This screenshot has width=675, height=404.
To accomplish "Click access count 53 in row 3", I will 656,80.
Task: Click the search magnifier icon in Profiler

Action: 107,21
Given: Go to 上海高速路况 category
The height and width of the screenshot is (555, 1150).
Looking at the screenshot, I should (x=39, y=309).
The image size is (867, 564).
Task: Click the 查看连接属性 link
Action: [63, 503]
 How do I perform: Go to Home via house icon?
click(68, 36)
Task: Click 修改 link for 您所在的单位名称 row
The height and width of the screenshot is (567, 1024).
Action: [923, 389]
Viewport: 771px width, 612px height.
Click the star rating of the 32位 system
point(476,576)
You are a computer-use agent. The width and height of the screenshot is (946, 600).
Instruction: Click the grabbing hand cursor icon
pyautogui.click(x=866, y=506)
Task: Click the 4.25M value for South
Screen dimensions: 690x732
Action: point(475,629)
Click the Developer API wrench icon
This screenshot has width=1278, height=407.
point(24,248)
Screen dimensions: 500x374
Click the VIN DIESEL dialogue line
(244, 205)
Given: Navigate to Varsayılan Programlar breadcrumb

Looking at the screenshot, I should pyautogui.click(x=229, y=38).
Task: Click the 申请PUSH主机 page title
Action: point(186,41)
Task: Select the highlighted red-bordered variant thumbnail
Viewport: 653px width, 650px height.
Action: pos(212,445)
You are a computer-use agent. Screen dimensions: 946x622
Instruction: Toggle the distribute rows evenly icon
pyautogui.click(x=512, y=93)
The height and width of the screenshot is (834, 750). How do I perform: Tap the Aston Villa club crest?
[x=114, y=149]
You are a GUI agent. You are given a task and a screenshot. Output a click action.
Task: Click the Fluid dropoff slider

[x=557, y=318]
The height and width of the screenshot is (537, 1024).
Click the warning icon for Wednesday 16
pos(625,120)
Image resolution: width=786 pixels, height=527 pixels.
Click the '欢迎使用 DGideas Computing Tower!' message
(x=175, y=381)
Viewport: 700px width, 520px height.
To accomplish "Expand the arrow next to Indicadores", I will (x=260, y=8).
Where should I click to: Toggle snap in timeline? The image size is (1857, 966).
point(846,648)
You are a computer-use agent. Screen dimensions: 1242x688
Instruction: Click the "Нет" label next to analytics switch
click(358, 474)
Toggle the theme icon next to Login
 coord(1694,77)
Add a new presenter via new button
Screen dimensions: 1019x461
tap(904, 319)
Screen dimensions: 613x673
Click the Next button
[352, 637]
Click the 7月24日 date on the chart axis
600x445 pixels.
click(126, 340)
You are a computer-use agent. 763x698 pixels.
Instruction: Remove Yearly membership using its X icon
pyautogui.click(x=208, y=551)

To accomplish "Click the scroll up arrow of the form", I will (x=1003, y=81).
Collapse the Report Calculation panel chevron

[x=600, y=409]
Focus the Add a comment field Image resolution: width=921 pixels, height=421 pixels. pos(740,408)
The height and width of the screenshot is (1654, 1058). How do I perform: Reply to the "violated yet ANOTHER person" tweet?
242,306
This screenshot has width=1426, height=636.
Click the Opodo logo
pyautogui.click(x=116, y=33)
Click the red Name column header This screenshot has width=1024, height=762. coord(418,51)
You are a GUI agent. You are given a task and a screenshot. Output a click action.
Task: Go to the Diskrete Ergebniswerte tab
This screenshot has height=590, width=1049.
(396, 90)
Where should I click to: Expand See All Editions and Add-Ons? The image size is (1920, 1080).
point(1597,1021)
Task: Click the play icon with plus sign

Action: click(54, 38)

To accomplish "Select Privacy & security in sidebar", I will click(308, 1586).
--------------------------------------------------
The answer must be a verbatim transcription of the entries above, from the first line through the line that contains "Given: Go to 上海高速路况 category", and nothing more.

This screenshot has width=675, height=404.
To accomplish "Click access count 53 in row 3", I will 656,80.
Task: Click the search magnifier icon in Profiler

Action: 107,21
Given: Go to 上海高速路况 category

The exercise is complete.